_Instruction A_: In the forum thread about optimizing for loops near zero, which optimization does the first reply ask about?
_Instruction B_: Reproduce the forum thread about optimizing for loops word for word, from "Author Topic: Optimization" to "the condition >0.".

Recent

Author Topic: Optimization of for loops in the near zero range  (Read 2777 times)

lagprogramming

  • Sr. Member
  • ****
  • Posts: 404
Optimization of for loops in the near zero range
« on: March 21, 2023, 12:26:00 pm »
  for signedvariable:=value to -1 do produces code where the value of a register is compared with -1.
  for (un)signedvariable:=value downto 1 do produces code where the value of a register is compared with 1.
  In both cases the compiler might produce code that compares with 0, not with 1 or -1 because, depending on the target, it may optimize the comparisons.
  For example:
  - instead of cmp a register value with 1 and then jumping on the condition >=1, it's better to test the register and then jump on the condition >0.
  - instead of cmp a register value with -1 and then jumping on the condition <=-1, it's better to test the register and then jump on the condition <0.

Thaddy

  • Hero Member
  • *****
  • Posts: 14157
  • Probably until I exterminate Putin.
Re: Optimization of for loops in the near zero range
« Reply #1 on: March 21, 2023, 01:58:44 pm »
Did you look at -OoLOOPUNROLL optimization?
Specialize a type, not a var.

lagprogramming

  • Sr. Member
  • ****
  • Posts: 404
Re: Optimization of for loops in the near zero range
« Reply #2 on: March 22, 2023, 11:57:38 am »
Did you look at -OoLOOPUNROLL optimization?
It can't help in optimizing loops like:
"for i:=cnt downto 1 do" in sstrings.inc
"for i:=jz downto 1 do" in genmath.inc
"for i := length( s ) downto 1 do" in flt_core.inc
and the list continues. A search for the text "downto 1" in fpc's or MSEGui's directory will show more of them.
Most of these loops are tight and this optimization is useful in tight loops. It can't be done manually by the programmer. A couple of years ago I've done some tests and the loops that had a test instead of cmp ran noticeable faster. As far as I remember, the test was something like "for x:=abigvalue1 downto 0 do for y:=abigvalue2 downto 0 do..." vs. "for x:=abigvalue1 downto 1 do for y:=abigvalue2 downto 1 do...". I know that for these tight loops the gains are CPU dependent but FPC is a cross-compiler with many target CPUs.
I always try to compare numbers with 0, not 1 or -1, but regarding the "for" loops this comparison has to be done automatically by the compiler.


By the way, here is an example. Notice the existence of a cmpq instruction instead of testq at the following function.
Code: Pascal  [Select][+][-]
  1. function a(const param:sizeint):sizeint;
  2. begin
  3.   result:=param;
  4.   if result<=-1 then dec(result);
  5.   if result>=1 then inc(result);
  6.   if result<0 then dec(result);
  7.   if result>0 then inc(result);
  8. end;
  9.

_Supplied records_:
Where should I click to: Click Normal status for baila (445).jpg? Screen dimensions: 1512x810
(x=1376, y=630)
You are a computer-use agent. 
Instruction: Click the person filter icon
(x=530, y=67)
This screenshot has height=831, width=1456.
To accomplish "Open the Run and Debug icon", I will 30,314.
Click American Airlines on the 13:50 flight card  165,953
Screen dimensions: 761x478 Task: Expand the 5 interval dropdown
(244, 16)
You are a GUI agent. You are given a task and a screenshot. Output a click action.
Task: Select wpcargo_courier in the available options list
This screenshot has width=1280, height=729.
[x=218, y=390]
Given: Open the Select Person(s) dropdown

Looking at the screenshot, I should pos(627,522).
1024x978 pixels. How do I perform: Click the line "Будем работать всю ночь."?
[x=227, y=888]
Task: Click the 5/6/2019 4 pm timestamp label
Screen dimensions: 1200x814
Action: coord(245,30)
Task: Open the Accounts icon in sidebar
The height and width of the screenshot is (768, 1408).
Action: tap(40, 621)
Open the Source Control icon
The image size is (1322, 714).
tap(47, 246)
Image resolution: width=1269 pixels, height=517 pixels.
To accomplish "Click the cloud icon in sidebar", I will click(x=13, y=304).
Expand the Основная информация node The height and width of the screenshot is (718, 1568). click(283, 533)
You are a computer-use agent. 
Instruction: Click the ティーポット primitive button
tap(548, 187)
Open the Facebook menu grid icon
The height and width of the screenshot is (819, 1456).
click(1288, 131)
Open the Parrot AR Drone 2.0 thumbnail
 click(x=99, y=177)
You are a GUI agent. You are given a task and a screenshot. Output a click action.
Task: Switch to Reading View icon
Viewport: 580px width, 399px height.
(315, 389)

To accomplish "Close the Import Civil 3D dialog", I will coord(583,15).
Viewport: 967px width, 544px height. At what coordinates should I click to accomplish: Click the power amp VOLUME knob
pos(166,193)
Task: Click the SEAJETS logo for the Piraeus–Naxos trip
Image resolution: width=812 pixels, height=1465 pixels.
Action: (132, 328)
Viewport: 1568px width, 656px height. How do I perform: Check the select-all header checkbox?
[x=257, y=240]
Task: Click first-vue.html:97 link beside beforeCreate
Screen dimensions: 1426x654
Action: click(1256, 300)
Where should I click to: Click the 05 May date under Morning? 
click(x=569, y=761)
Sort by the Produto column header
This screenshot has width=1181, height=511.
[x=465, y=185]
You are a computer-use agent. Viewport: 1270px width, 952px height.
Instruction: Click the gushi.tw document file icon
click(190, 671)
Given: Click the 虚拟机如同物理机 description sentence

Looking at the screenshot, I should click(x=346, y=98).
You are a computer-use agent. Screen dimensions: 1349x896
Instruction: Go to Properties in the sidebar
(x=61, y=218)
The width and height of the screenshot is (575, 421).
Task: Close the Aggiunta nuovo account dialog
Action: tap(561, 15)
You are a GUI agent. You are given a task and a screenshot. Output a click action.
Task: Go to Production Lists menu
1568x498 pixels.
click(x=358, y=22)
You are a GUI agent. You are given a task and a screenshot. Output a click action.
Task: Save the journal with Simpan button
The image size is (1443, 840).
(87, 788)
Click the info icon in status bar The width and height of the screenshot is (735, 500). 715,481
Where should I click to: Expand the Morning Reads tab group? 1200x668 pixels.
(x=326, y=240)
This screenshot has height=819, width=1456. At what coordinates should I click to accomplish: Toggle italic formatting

_Complete answer A_: The -OoLOOPUNROLL optimization.

_Complete answer B_:
Author Topic: Optimization of for loops in the near zero range  (Read 2777 times)

lagprogramming

  • Sr. Member
  • ****
  • Posts: 404
Optimization of for loops in the near zero range
« on: March 21, 2023, 12:26:00 pm »
  for signedvariable:=value to -1 do produces code where the value of a register is compared with -1.
  for (un)signedvariable:=value downto 1 do produces code where the value of a register is compared with 1.
  In both cases the compiler might produce code that compares with 0, not with 1 or -1 because, depending on the target, it may optimize the comparisons.
  For example:
  - instead of cmp a register value with 1 and then jumping on the condition >=1, it's better to test the register and then jump on the condition >0.